**Data for the task:**
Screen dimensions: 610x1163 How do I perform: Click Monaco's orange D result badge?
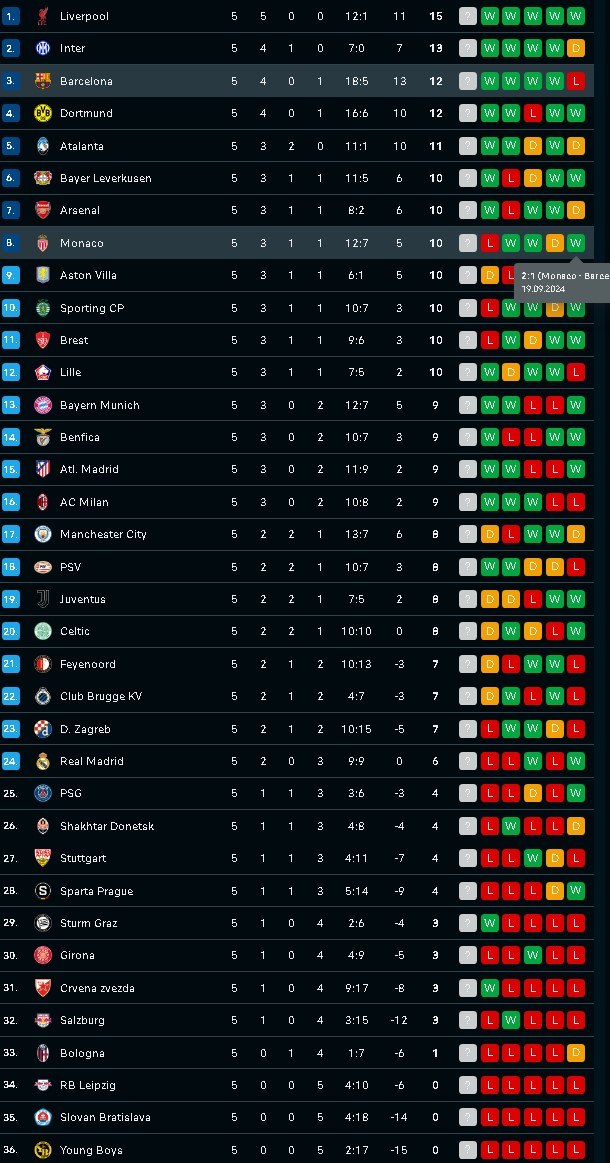click(554, 243)
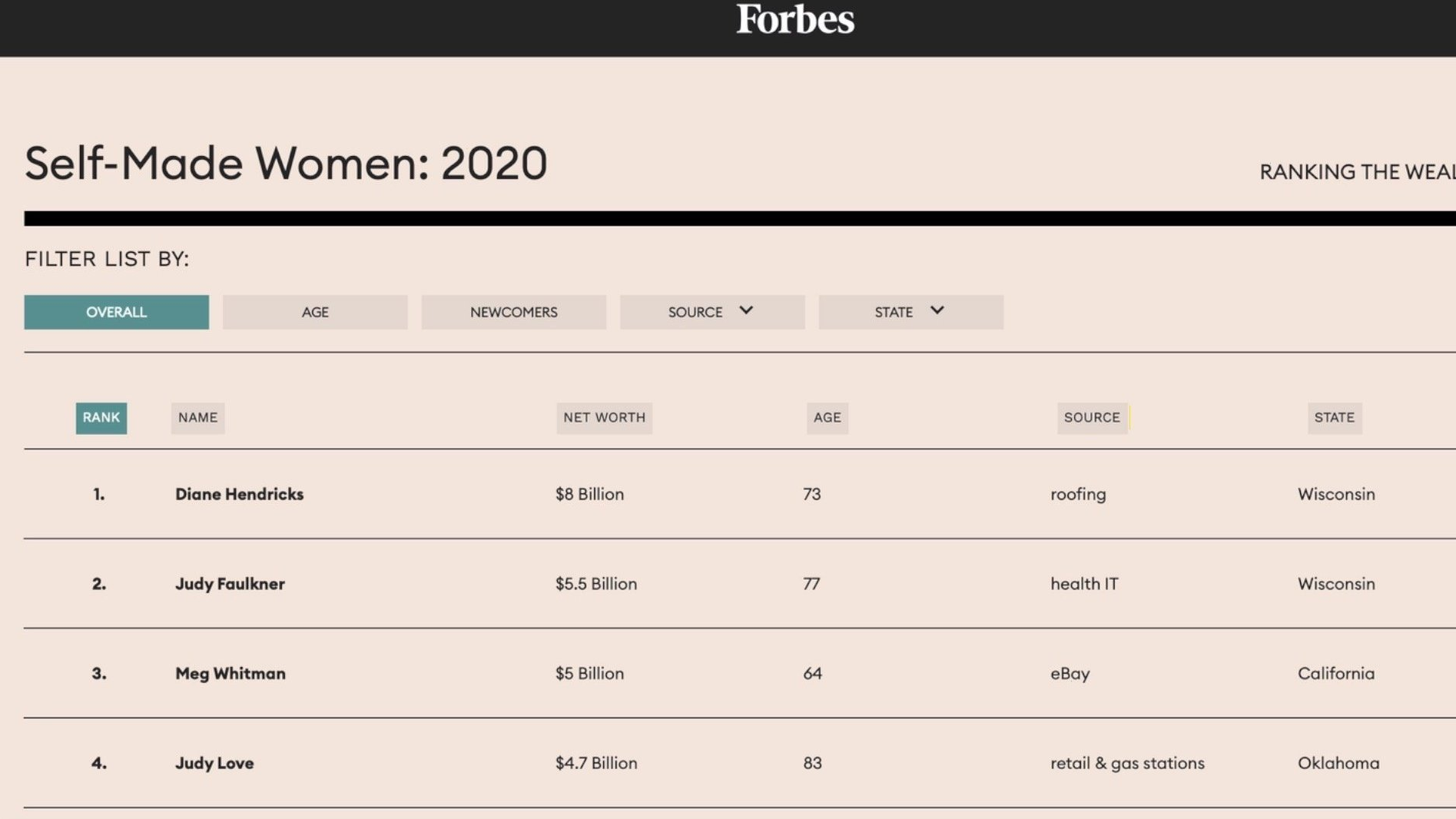The height and width of the screenshot is (819, 1456).
Task: Click the Self-Made Women: 2020 heading
Action: point(286,164)
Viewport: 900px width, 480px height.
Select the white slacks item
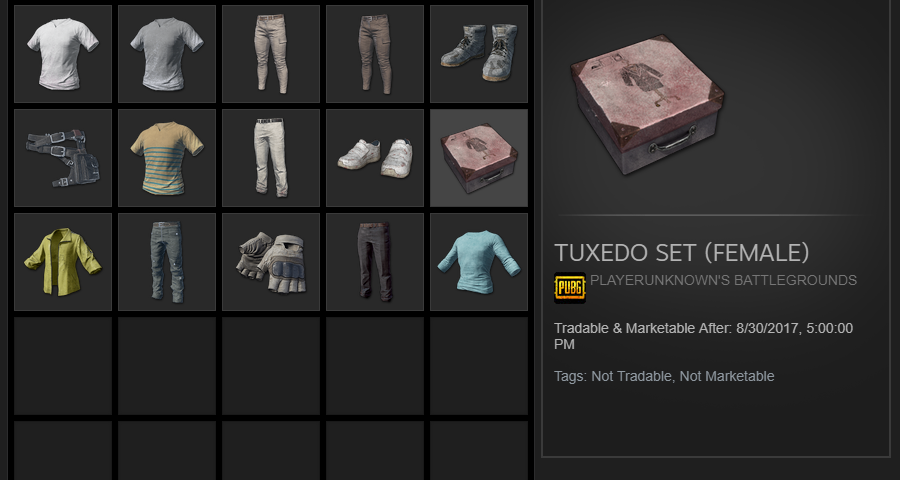[x=271, y=158]
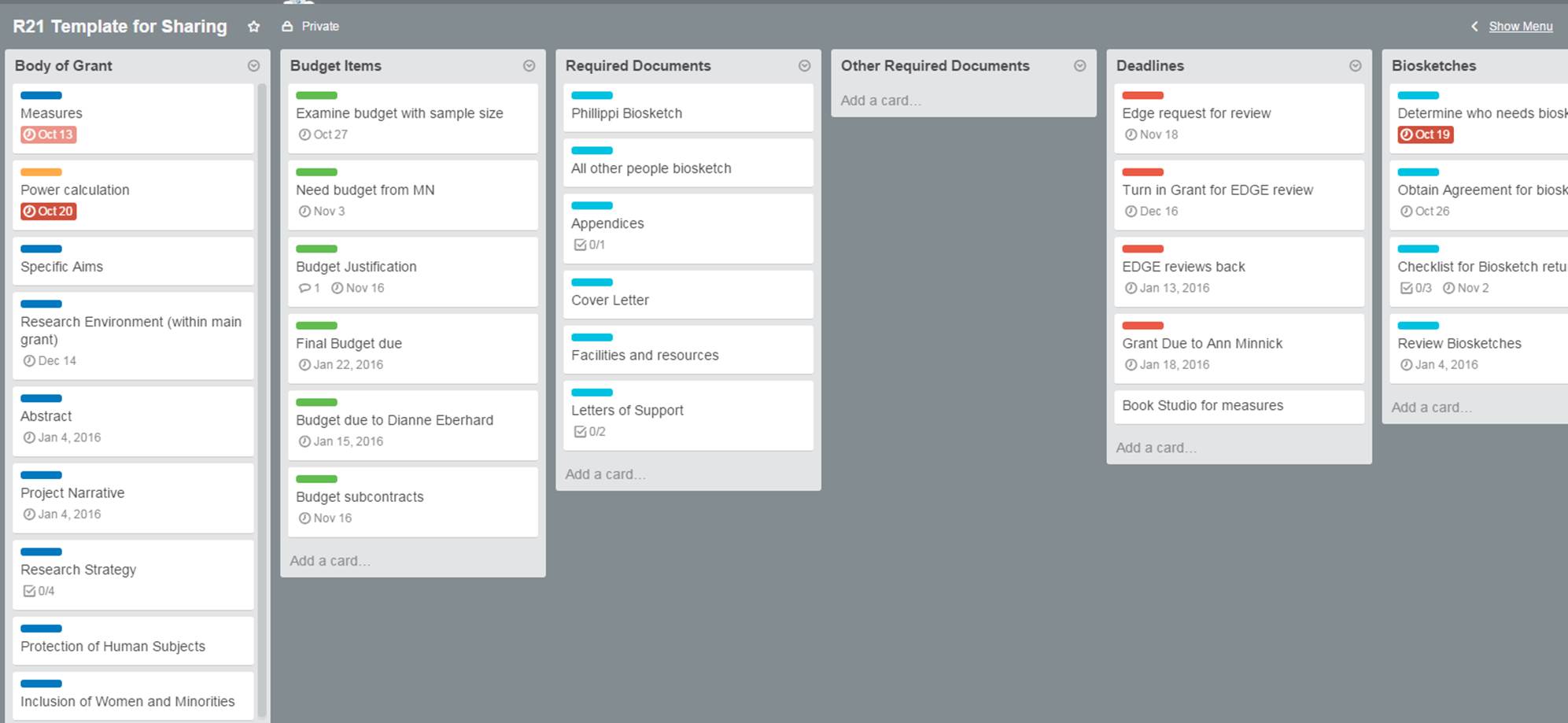Add a card to Other Required Documents

[880, 101]
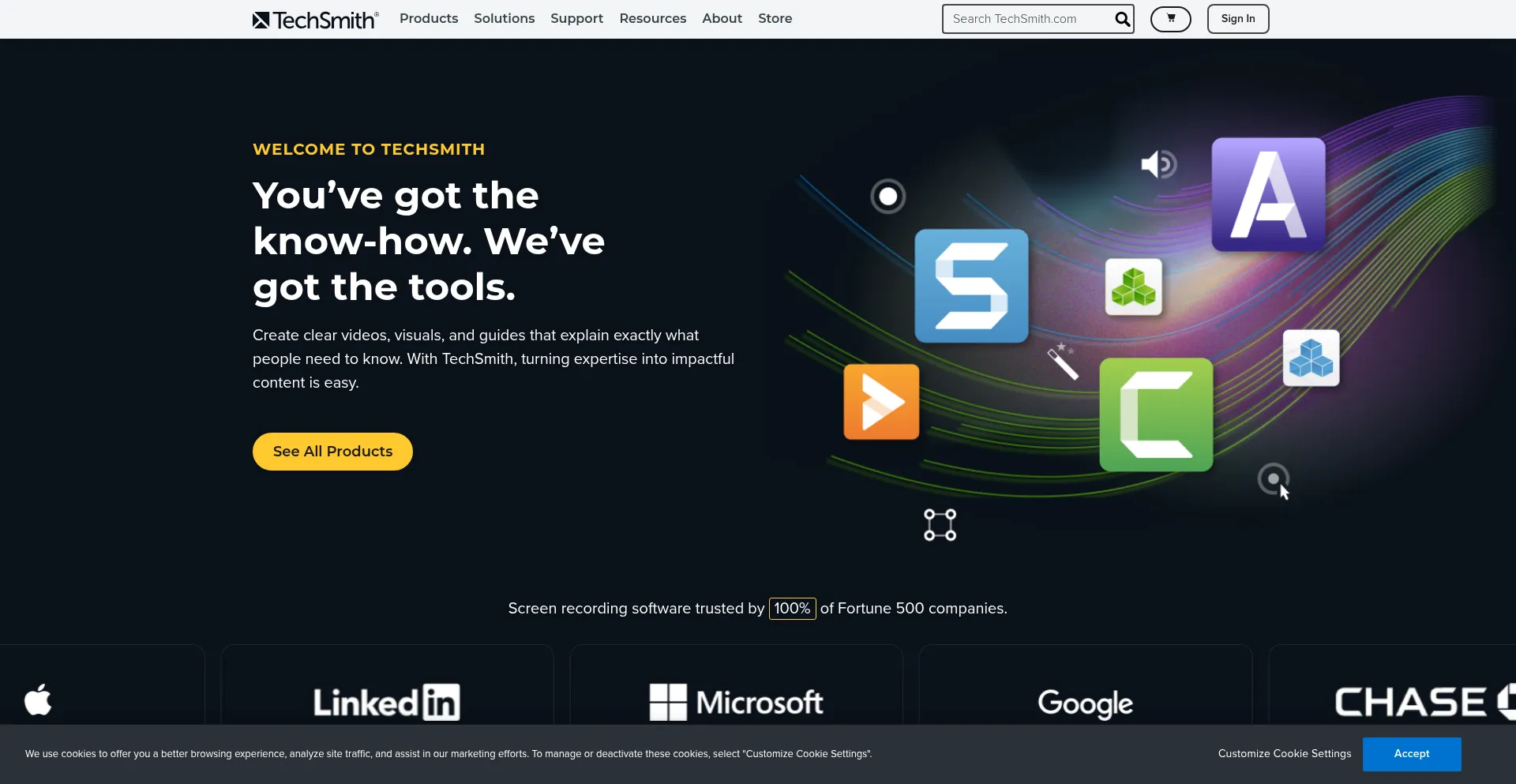The image size is (1516, 784).
Task: Click the green cubes asset icon
Action: coord(1133,287)
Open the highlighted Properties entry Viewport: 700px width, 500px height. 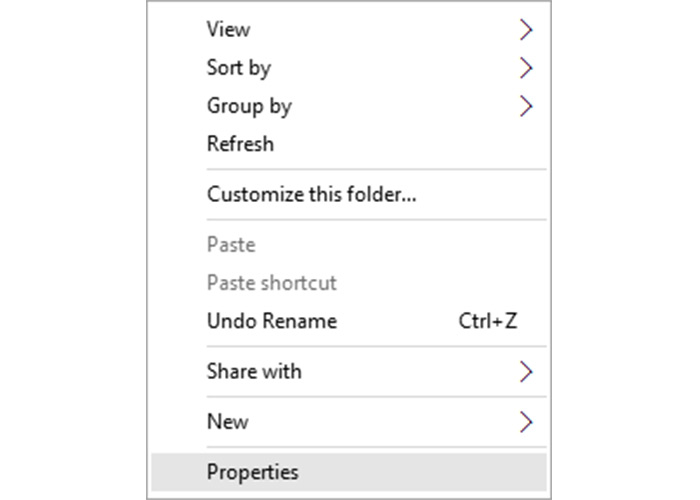[x=252, y=471]
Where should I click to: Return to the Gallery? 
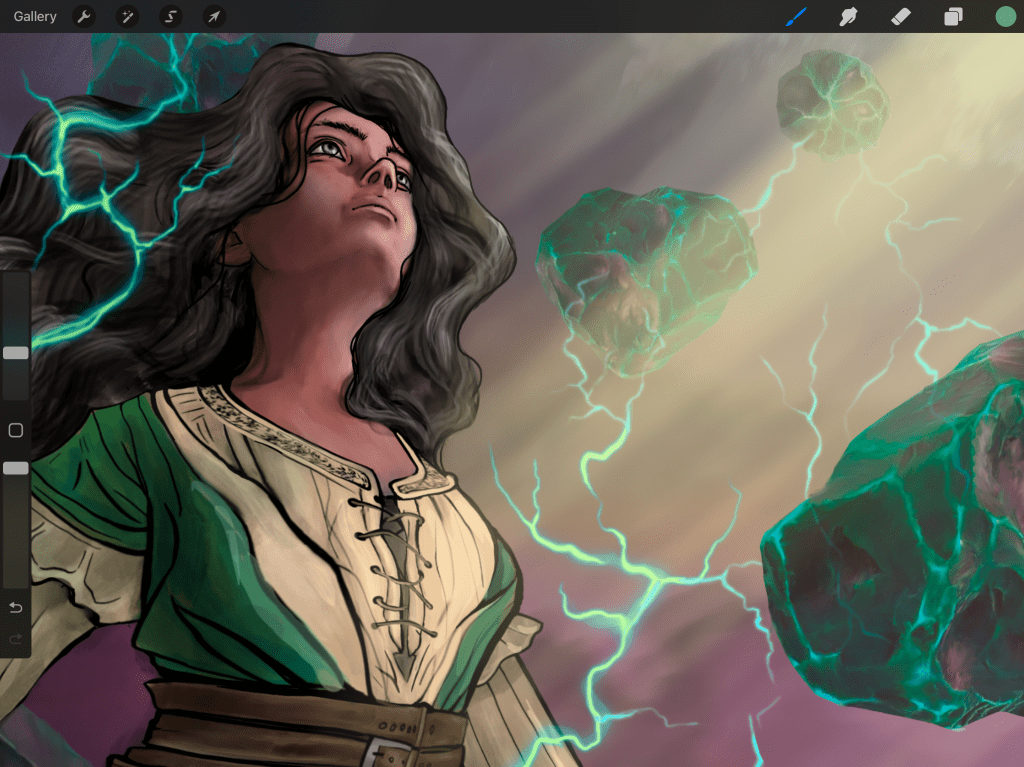[x=34, y=16]
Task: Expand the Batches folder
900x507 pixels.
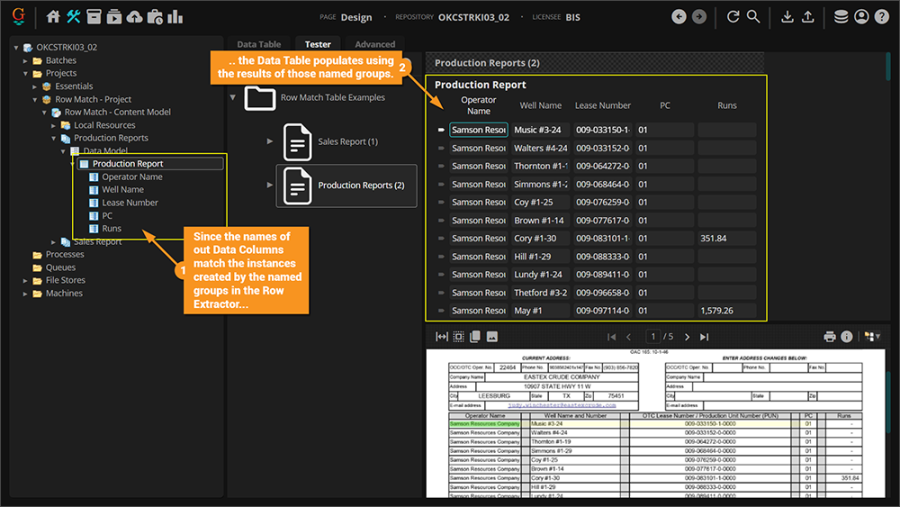Action: (26, 61)
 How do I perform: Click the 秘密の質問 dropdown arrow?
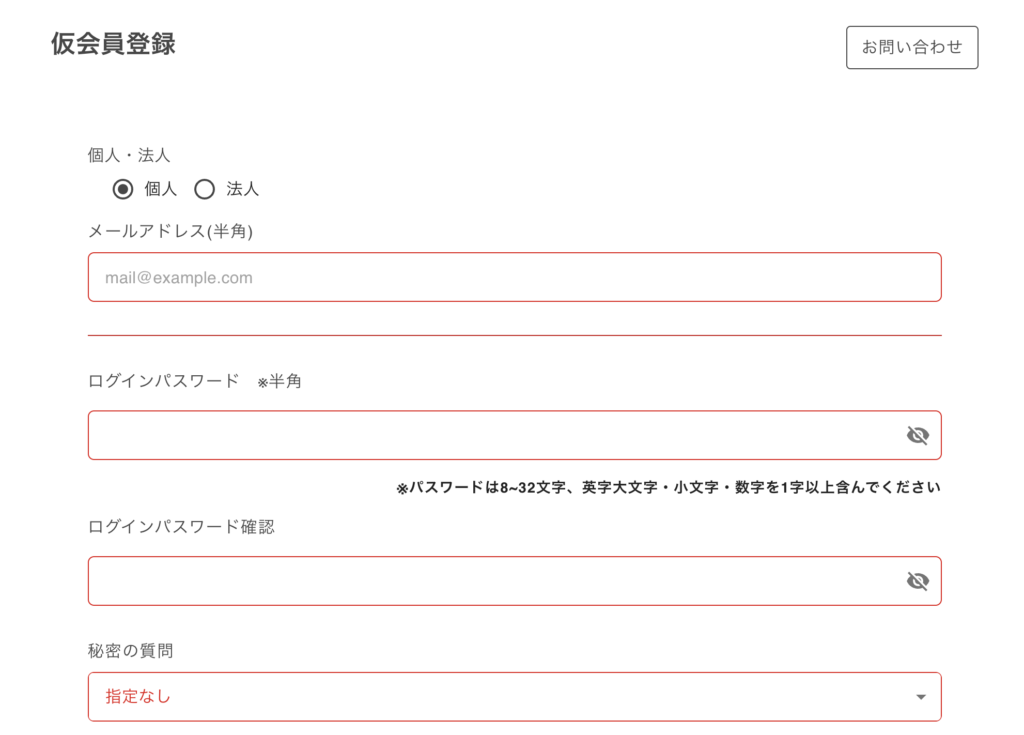[921, 697]
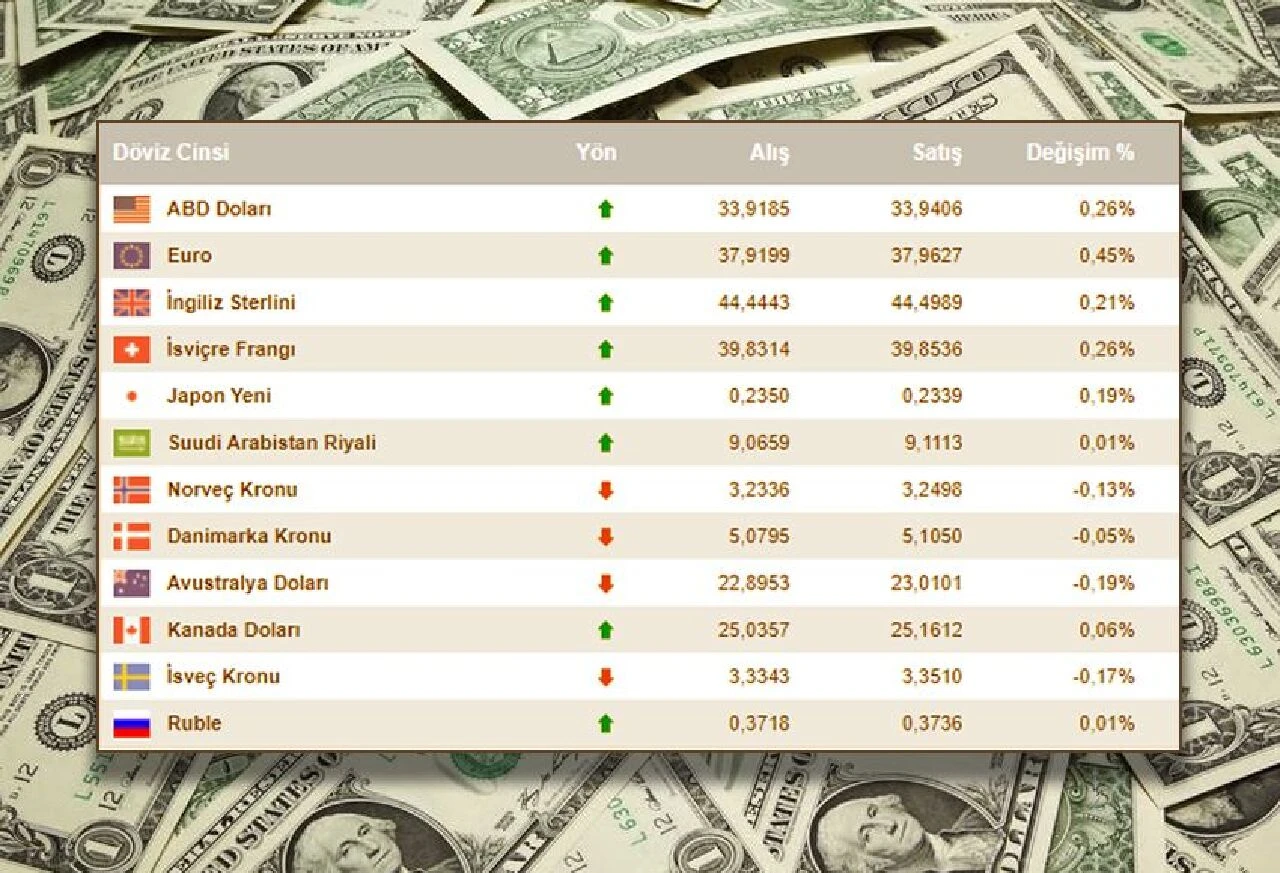Open the Euro currency details

[189, 255]
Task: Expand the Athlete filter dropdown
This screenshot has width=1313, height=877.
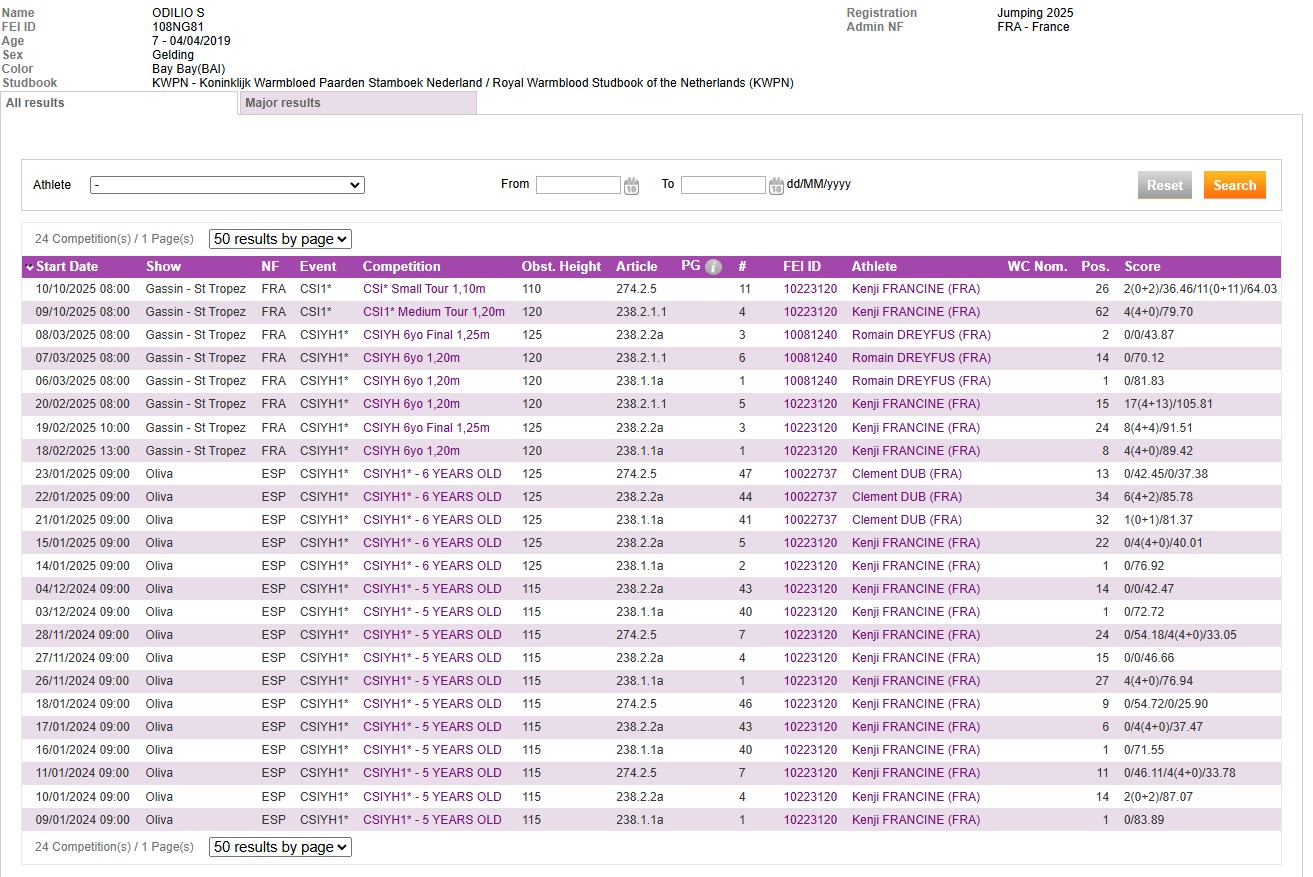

**Task item:** Please say how many lines above contain "Expand", number only.

**Solution:** 2